No matter what stage of life you are in, we can all benefit from having a variety of companions and guides to help aid us in our journey. These guides will come in a number of different forms and have a number of different roles. In some cases, we may be in a situation that we could benefit from having a teacher but someone chooses to be a mentor instead, which may not actually give us the support we need. In other cases, someone may be in need of a mentor but we try and take on the role of a teacher instead. Here are the key differences between coaching, training, teaching and mentoring.
A person needs a teacher when they have absolutely no fundamental knowledge of a given topic whatsoever. Teaching helps to impart or instill the knowledge base necessary that can then be used in practice. Too often, mentors, coaches and other guides try and take on a teaching role when someone already has all the head knowledge they need. Trying to take on this role when it is not needed may only serve to alienate the person they are trying to mentor.
Once a person has a certain amount of head knowledge in a certain area, it is time to put it into practice. This is similar to the process of reading several training manuals before attempting to drive a car. Once head knowledge has been acquired, it is time to put it into practice through training.

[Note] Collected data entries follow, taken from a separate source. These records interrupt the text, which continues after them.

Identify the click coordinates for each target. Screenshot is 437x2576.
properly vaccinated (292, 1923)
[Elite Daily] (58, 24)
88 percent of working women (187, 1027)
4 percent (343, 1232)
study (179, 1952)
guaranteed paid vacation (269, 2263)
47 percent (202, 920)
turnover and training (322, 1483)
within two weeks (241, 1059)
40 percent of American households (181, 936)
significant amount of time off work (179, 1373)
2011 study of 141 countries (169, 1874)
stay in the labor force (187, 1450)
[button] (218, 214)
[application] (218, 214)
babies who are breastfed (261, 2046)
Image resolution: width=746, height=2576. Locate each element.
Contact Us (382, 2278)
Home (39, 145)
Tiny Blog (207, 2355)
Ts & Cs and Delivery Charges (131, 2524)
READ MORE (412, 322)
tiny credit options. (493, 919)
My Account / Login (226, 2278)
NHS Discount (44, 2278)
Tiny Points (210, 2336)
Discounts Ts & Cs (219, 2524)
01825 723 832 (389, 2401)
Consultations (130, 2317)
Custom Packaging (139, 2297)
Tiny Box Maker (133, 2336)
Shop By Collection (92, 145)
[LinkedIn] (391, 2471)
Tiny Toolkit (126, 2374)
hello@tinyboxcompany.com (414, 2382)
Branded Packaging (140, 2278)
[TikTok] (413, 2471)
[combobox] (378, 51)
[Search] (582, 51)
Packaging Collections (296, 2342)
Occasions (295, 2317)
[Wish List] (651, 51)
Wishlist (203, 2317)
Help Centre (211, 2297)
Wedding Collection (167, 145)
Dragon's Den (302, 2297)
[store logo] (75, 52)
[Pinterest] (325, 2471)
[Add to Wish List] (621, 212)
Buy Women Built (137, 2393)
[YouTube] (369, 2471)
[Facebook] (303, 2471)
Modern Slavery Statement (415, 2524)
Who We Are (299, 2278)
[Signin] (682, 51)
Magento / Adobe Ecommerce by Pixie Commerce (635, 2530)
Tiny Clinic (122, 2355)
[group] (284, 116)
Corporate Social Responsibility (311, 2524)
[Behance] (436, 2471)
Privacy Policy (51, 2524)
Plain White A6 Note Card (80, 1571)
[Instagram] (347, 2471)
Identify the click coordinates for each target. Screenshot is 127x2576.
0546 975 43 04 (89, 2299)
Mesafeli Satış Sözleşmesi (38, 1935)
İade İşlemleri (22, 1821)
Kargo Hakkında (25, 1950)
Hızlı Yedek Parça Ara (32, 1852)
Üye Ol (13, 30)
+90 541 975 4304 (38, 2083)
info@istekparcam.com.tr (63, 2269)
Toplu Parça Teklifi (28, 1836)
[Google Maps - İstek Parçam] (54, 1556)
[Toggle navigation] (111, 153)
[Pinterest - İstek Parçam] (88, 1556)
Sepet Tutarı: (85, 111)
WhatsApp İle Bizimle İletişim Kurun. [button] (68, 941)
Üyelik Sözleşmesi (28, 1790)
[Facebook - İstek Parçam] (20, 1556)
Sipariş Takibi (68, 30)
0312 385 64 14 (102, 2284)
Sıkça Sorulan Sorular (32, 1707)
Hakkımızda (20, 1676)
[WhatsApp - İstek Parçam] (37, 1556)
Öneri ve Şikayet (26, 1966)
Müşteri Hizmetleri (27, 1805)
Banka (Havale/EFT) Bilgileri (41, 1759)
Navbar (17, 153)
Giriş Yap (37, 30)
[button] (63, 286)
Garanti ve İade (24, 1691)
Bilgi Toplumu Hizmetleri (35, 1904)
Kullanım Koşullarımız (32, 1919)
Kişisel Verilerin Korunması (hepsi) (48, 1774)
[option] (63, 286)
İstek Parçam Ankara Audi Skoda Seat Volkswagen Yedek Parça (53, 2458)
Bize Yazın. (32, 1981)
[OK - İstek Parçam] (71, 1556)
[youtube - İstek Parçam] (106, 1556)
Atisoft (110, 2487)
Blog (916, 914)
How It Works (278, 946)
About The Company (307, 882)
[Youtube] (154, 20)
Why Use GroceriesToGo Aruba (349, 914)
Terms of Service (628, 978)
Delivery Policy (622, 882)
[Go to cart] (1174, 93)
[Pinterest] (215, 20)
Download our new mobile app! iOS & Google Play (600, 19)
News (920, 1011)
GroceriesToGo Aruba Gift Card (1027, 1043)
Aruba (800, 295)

Once an individual has gained a certain amount of knowledge and experience in a certain field, they still need help navigating through the many landmines and setbacks that can occur in their field. A mentor is someone who has already navigated the waters they will need to navigate through and can give them sound guidance along the way
A coach doesn’t necessarily need to have all the same knowledge and experience that their client does. Unlike a teacher, they are not imparting knowledge, they are helping their client become their best self. For instance, a coach with absolutely no knowledge of how hedge funds work can still help a seasoned hedge fund manager reach new pinnacles of success.